LO QUE HARÁS:
1. Según el texto sobre la comunión en la Iglesia, ¿en qué se funda esa comunión?
2. Prosigue el texto sobre la comunión en la Iglesia a partir de su última oración.

---- DOCUMENTO FUENTE

Sin embargo, cada uno de nosotros y de nuestras comunidades ha experimentado que la comunión se hace posible, justamente, al acoger el llamado del Señor a compartir gratuitamente aquella diversidad de dones que el Espíritu nos ha regalado: ”Han recibido gratuitamente, den también gratuitamente” (Mt 10, 8). Porque sabemos que todo aquello que llamamos “nuestro” -nuestras espiritualidades, comunidades, carismas, ministerios, etc.,- nos han sido regalados gratuitamente, nos sentimos también impulsados a dar y compartir todo don recibido. Nuestras identidades personales y colectivas, por tanto, no se constituyen en el antagonismo con los demás, o prescindiendo de aquellos que no son “como nosotros”, sino que en la alegría del acoger y del compartir, del dar y del recibir, del admirar y agradecer.


“… para que sean uno como nosotros somos uno”

La comunión en la Iglesia, por tanto, no se funda en empatías de carácter personal o social, sino en la misma unidad y comunión de Dios. Por ello, el don del Espíritu y los bienes salvíficos que Dios comunica en Cristo constituyen el ”centro” de la comunión eclesial (LG 7; CEC 949 953). La comunión eclesial se constituye como participación en la vida de Dios, y éste es el núcleo de la identidad católica, en la que hemos de reconocernos siempre más. No es, por cierto, una participación que nos merezcamos o que nos hayamos ganado por medio de nuestras buenas obras, sino que don de su amor y de su gracia, que acogemos con humildad y gratitud. Es mirando a Jesús como la Iglesia reconoce entonces el modo concreto de la comunión para la cual ha sido llamada. Es más, la comunidad de seguidores de Jesús -consciente de su identidad-, deberá ser signo entre los pueblos de esa comunión que Jesús vive con su Padre por medio del Espíritu. Es en Cristo, en su modo de vivir la comunión, donde la Iglesia encontrará la fuente de la cual mana todo principio de unidad en la verdad y en la caridad.

--------
---- MATERIAL RECOPILADO

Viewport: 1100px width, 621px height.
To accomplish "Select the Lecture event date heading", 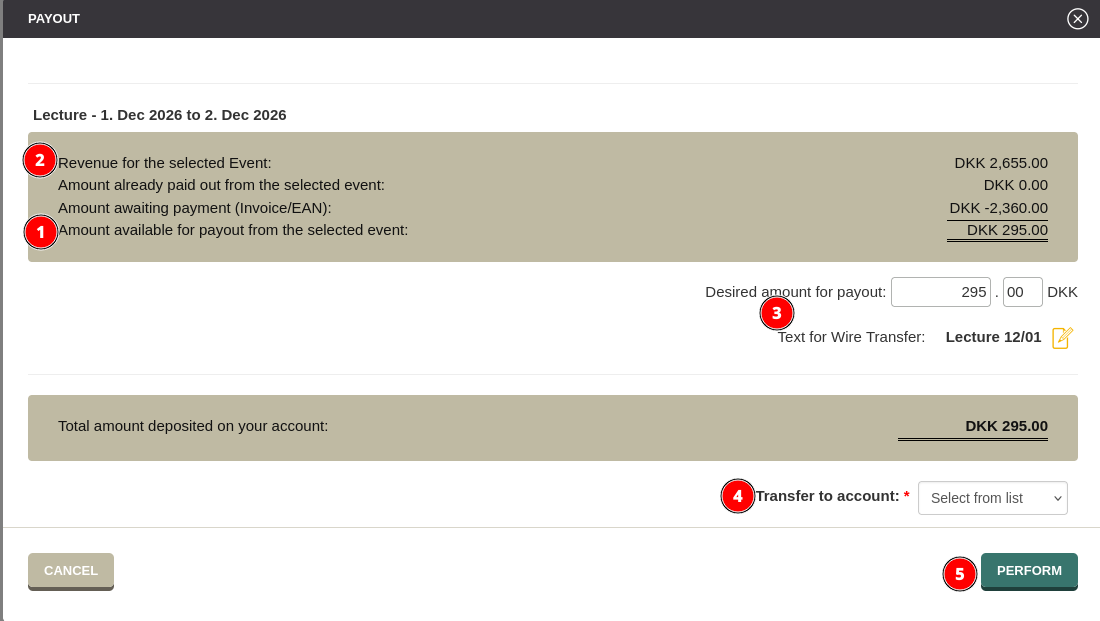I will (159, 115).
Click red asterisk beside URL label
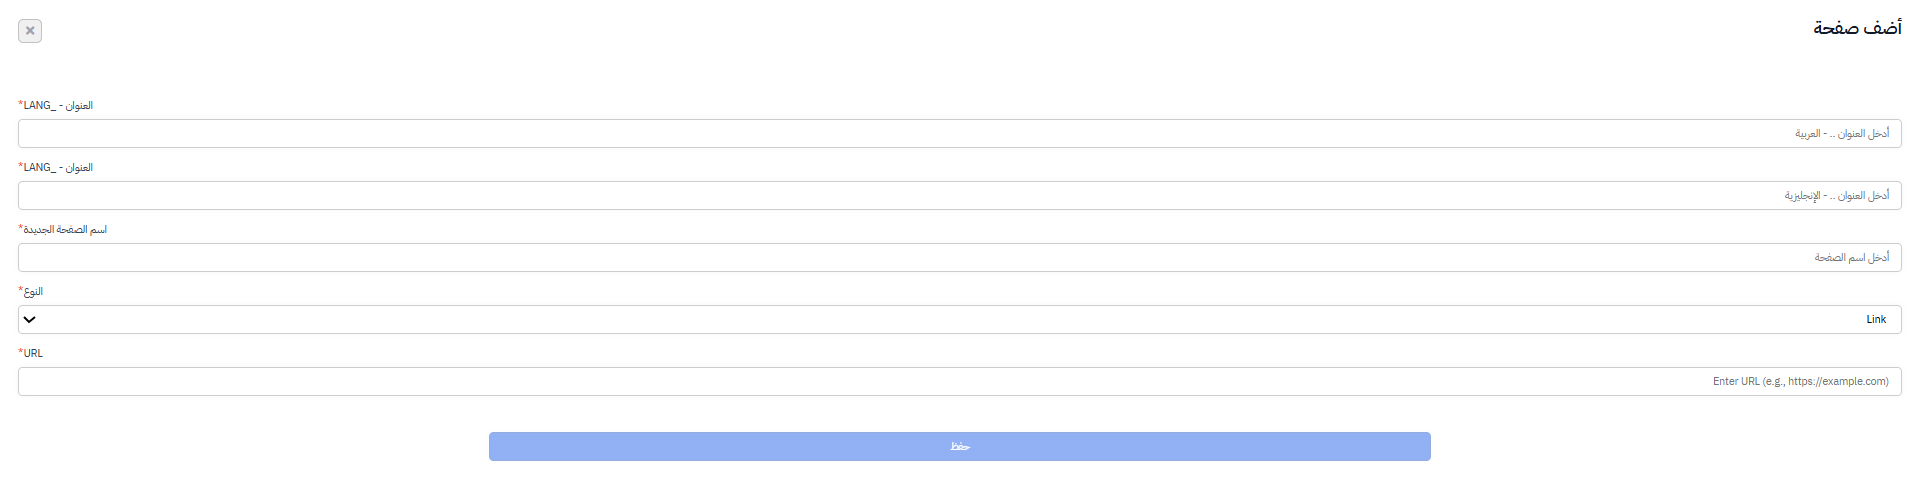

--------

RESPUESTAS:
1. En la misma unidad y comunión de Dios, no en empatías de carácter personal o social.

2.
Por la razón anterior es que la Eucaristía es la “fuente y cima de toda la vida cristiana”, como nos enseñaba el Concilio Vaticano II (LG 11). Cada vez que hacemos memoria de la Pascua del Señor, Él mismo nos hace partícipes de su vida, nos alimenta con su cuerpo y sangre, con el pan de vida (Jn 6,35) que ha bajado del cielo (6,41) para que en Él tengamos viva eterna (Jn 6,51). Recordando al Papa Juan Pablo II, quien afirmó que la Iglesia era “casa y escuela de comunión” (NMI, n. 43), en Aparecida los Obispos nos recuerdan que esta comunión –justamente- nace y se nutre permanentemente de la Eucaristía, por cuanto ella es “participación de todos en el mismo Pan de Vida y en el mismo Cáliz de Salvación, nos hace miembros del mismo Cuerpo (cf. 1 Cor 10,17). En ella –continúa el texto- se nutren las nuevas relaciones evangélicas que surgen de ser hijos e hijas del Padre y hermanos y hermanas en Cristo” (Aparecida, n.158).

Esta referencia fundamental a la persona de Jesucristo es la que nos constituye como comunidad de discípulos. Tal como nos ha señalado la Conferencia de Aparecida, se trata de “hacernos discípulos dóciles, para aprender de Él” (Aparecida, nº 41), lo cual nos pone a todos en la Iglesia en un camino permanente de conversión; al mismo tiempo, este llegar a ser discípulos de Jesucristo nos sitúa a todos ante Él y nos iguala en nuestras diferencias: todos discípulos, todos llegando a ser discípulos en su única comunidad de los que lo siguen y dan testimonio de Él.

La comunión eclesial se hace posible en esta referencia a la persona de Jesucristo, Palabra eterna de Dios. Ninguna otra referencia, por significativa que ella pueda ser, debiera distraernos de quien es el único Alfa y Omega, Principio y Fin, el único Señor y Maestro. Cuando nos confundimos al respecto, cuando trastocamos el orden de los fines y de los medios, entonces absolutizamos lo relativo, nuestras particularidades ya no remiten más que a sí mismas, nuestras diferencias dejan ser vividas en la unidad del Dios que ha querido ser “todo en todas las cosas” (1 Cor 15,28).


“y el mundo conozca que tú me has enviado …”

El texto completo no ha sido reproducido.